◆ ACTIVITY:
Each entry below should be given again exactly; the pictures stay out.

◆ DATA FOR REVIEW:
=== Section Start ===

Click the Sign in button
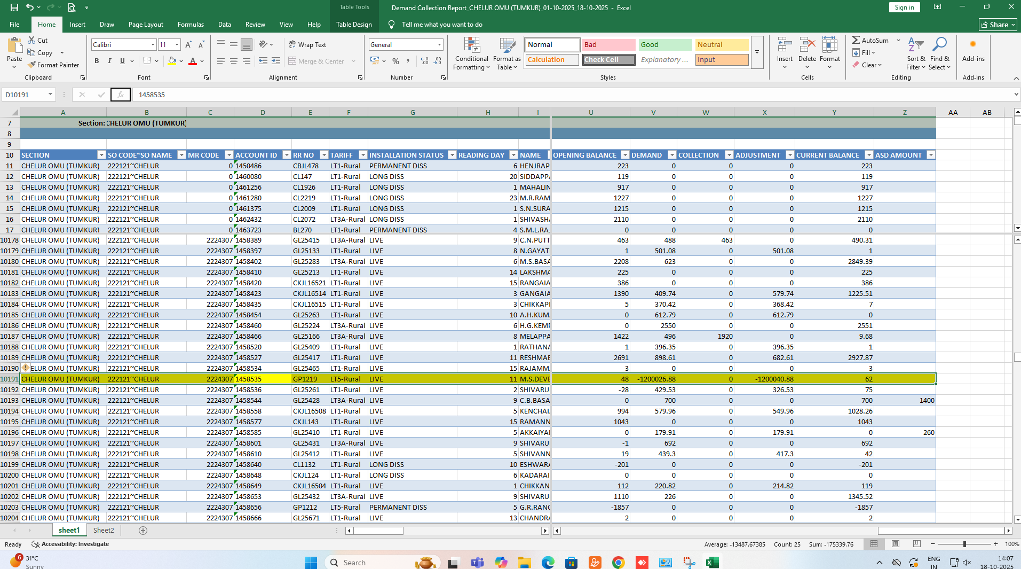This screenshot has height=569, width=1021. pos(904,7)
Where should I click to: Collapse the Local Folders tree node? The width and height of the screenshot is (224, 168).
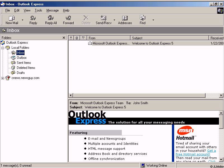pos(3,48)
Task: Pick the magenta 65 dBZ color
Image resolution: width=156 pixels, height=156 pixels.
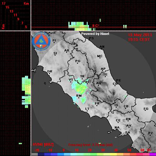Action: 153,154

=== Section End ===

◆ REPLY TO THE TASK:
Click the Sign in button
This screenshot has height=569, width=1021. pos(904,7)
Where should I click to: Collapse the Local Folders tree node? The width and height of the screenshot is (224, 168).
pos(3,48)
Task: Pick the magenta 65 dBZ color
Image resolution: width=156 pixels, height=156 pixels.
Action: 153,154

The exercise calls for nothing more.